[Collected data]
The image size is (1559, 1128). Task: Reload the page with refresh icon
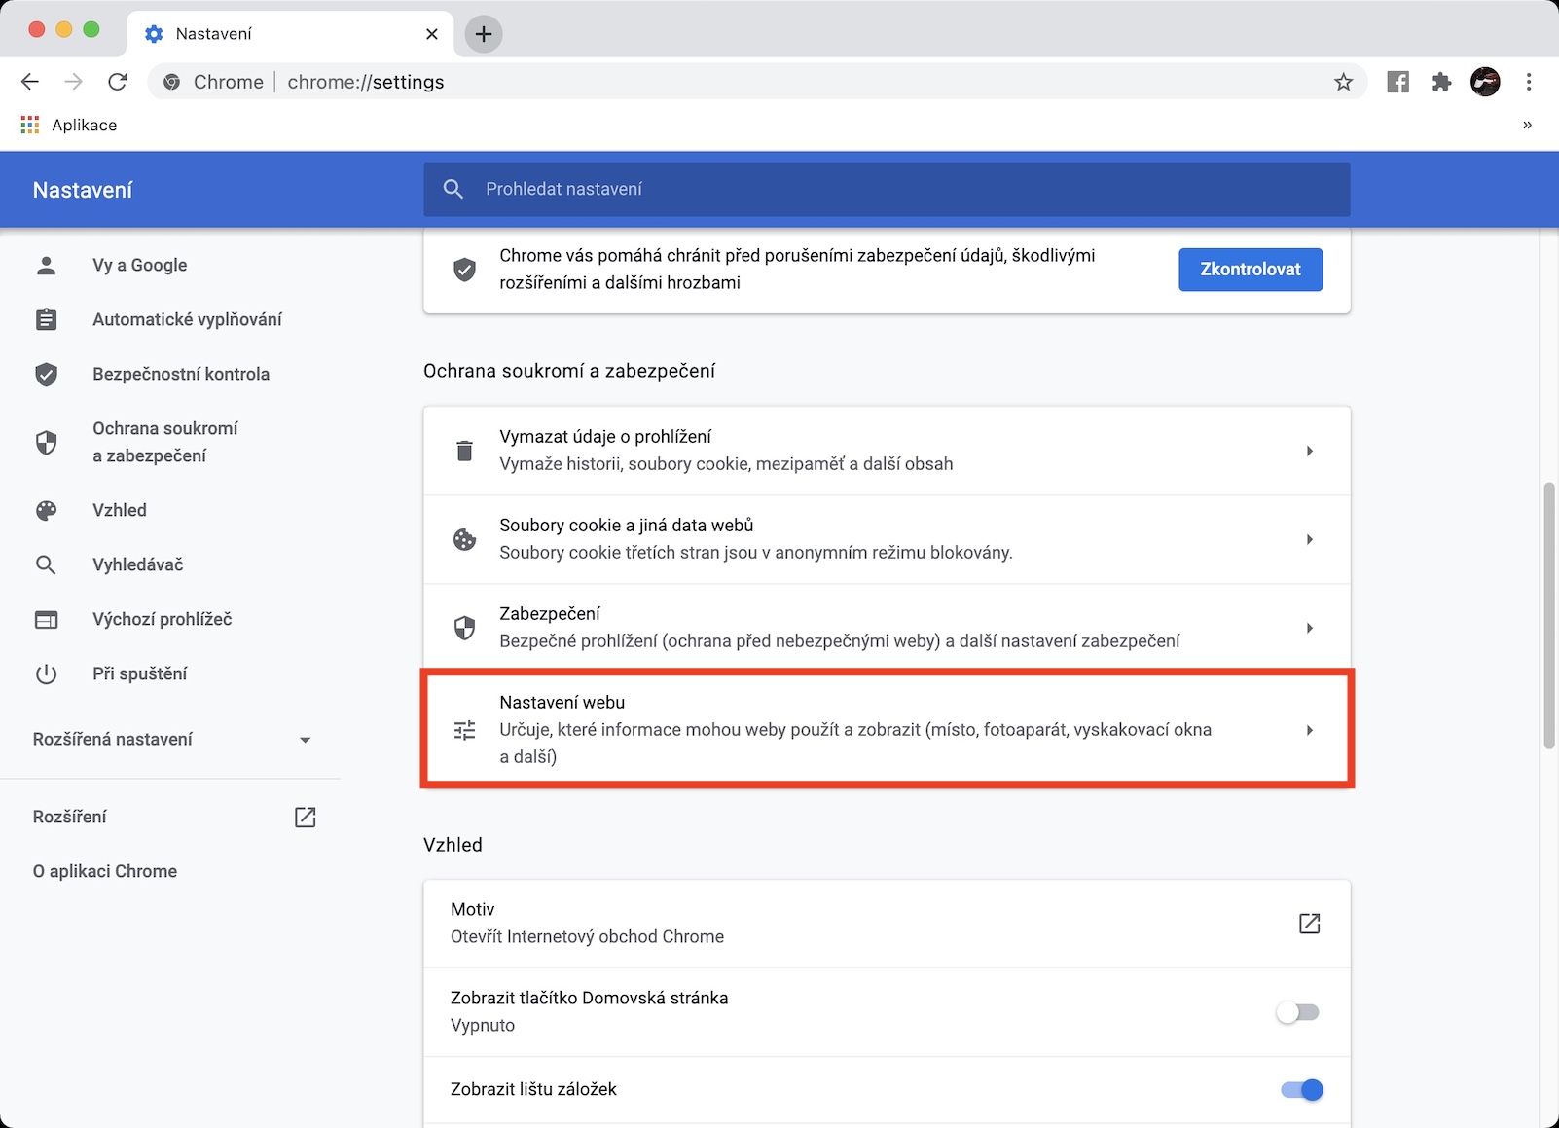118,83
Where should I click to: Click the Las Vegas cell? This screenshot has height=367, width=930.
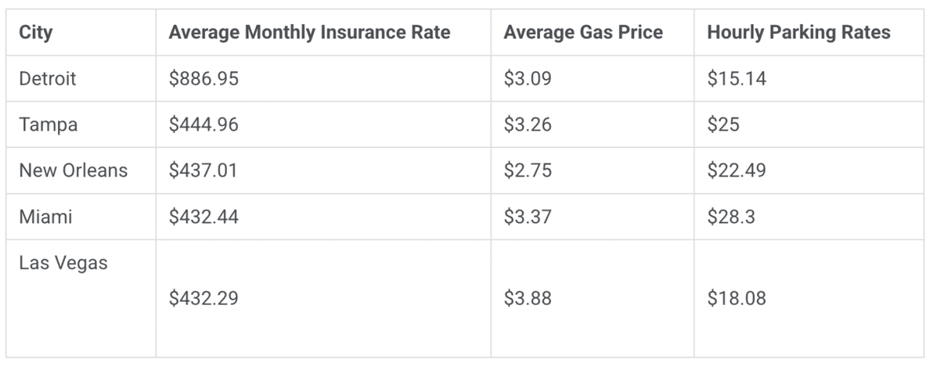(64, 263)

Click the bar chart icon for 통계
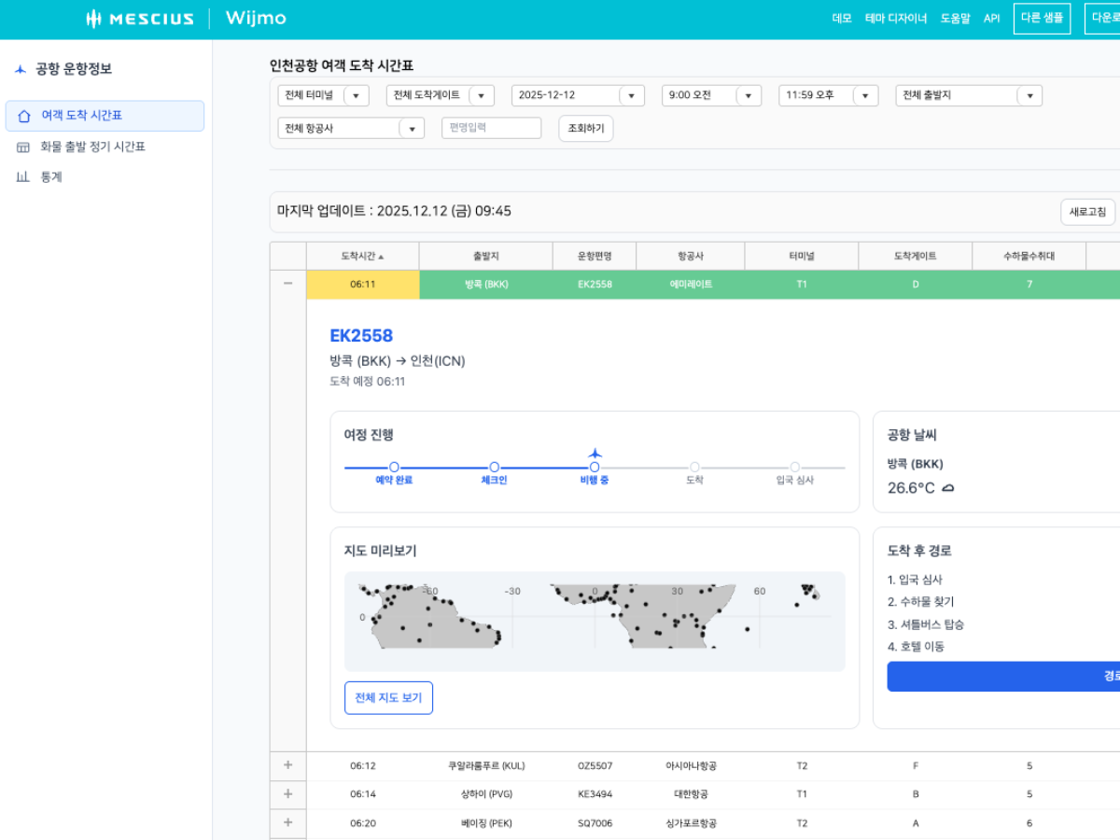[23, 176]
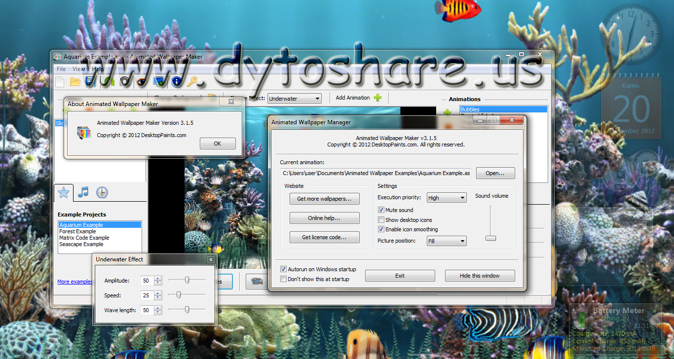The width and height of the screenshot is (674, 359).
Task: Disable Autorun on Windows startup
Action: [283, 269]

* **WORK REQUEST**
The reply has to reproduce every line above verbatim and contain no pictures.

* **WRITTEN RESPONSE**
The image size is (1559, 1128). Task: Reload the page with refresh icon
118,83
Where should I click to: Click the Las Vegas cell? This screenshot has height=367, width=930.
(64, 263)

Click the bar chart icon for 통계
[23, 176]
The width and height of the screenshot is (674, 359).
Task: Disable Autorun on Windows startup
Action: [283, 269]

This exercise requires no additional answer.